* [Tasks to perform]:
A) Reproduce the passage on Schucry Kafie word for word from "Schucry Kafie (born" up to and including "supplier in Honduras.".
B) Extend the passage on Schucry Kafie with further sentences that follow on from its last one.

* [Excerpted passage]:
####################

Schucry Kafie (born November 11, 1947; spelled Schucrie in some sources) is a Honduran businessman and philanthropist noted for being the founder of Lácteos de Honduras S.A.—better known as Lacthosa—the country's largest dairy company. He is also a founding member, along with his brothers Luis and Eduardo, of Luz y Fuerza de San Lorenzo Sociedad Anónima—better known as Lufussa—the largest electricity supplier in Honduras.

==Early life, education, and career==
Born in Tegucigalpa, Honduras, Kafie received a Bachillerato en Ciencias y Letras from the Instituto San Francisco in 1965, and then moved to Washington, D.C., United States to attend Georgetown University. He graduated from Georgetown with a Bachelor of Business Administration in 1971. Kafie worked for his parents' business until 1974, when he established New Mark Representaciones S. R. L., which "represented domestic and international companies" conducting business in Honduras. In 1984 Kafie was named "Honorary Consul of the Hashemite Kingdom of Jordan" in Honduras.

==Lacthosa and Lufussa==
In 1988, Kafie founded Lacthosa, initially as a dairy company, and in 1994, he and his brothers founded Lufussa. In 2004, the Federation of Chambers of Commerce of the Central America (FEMAMCO) awarded Kafie the Orden FEMAMCO for promoting and strengthening Central American integration, as operator of Lacthosa. Through these companies, the wealth and influence of the Kafie family substantially increased, to the point that a 2006 study by the Friedrich Ebert Foundation named Kafie one of "the most powerful men in Honduras", citing Kafie's role with respect to Lufussa. Kafie has also been noted by a number of studies to be influential in a variety of other product categories, particularly including the dairy and fruit juice products sold by Lacthosa.

####################

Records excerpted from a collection

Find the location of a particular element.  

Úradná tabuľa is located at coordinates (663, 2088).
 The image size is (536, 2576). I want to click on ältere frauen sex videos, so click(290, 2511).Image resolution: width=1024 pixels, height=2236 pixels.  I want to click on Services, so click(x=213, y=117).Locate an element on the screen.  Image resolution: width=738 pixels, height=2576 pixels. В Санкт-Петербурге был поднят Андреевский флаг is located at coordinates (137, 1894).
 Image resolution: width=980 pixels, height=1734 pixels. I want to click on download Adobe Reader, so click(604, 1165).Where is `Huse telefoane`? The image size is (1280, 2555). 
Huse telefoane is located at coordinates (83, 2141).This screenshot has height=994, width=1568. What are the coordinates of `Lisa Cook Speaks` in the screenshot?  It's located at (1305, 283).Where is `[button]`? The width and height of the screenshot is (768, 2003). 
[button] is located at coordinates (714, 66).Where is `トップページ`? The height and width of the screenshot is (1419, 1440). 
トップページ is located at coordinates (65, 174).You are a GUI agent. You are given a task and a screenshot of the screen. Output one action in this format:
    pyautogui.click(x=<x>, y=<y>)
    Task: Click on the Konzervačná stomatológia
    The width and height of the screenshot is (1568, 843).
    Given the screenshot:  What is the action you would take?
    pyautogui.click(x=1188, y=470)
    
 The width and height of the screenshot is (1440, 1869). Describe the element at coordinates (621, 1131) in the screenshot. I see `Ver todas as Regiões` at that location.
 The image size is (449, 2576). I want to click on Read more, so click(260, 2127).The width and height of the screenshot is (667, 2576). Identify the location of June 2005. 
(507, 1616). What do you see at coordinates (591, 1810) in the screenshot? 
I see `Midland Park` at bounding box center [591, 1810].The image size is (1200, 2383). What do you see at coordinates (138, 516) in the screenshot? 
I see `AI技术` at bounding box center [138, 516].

####################

* [Exercise answers]:
A)
Schucry Kafie (born November 11, 1947; spelled Schucrie in some sources) is a Honduran businessman and philanthropist noted for being the founder of Lácteos de Honduras S.A.—better known as Lacthosa—the country's largest dairy company. He is also a founding member, along with his brothers Luis and Eduardo, of Luz y Fuerza de San Lorenzo Sociedad Anónima—better known as Lufussa—the largest electricity supplier in Honduras.

B)
==Philanthropy==
In 2006, Kafie, along with his brothers Luis and Eduardo, established the Fundación Chito y Nena Kafie (Chito and Nena Kafie Foundation), a family charitable organization, named for their parents (using their familiar names). The charity has engaged in a variety of projects aimed at improving the lives of Hondurans. In June 2017, for example the Foundation entered into a collaboration with the San Felipe General Hospital called "La Cajita de Nena" to donate natal care boxes providing supplies for mothers who give birth there.

==Personal life==
Kafie married Marlene Nasser, a sister of Fredy Nasser in 1982. They have four daughters Stephanie, Elena, Vivian, and Marianne, all four of whom work for Lacthosa. Kafie's daughter Elena is Marketing and Sales Director for Lacthosa, and daughter Marianne is also a Lacthosa executive.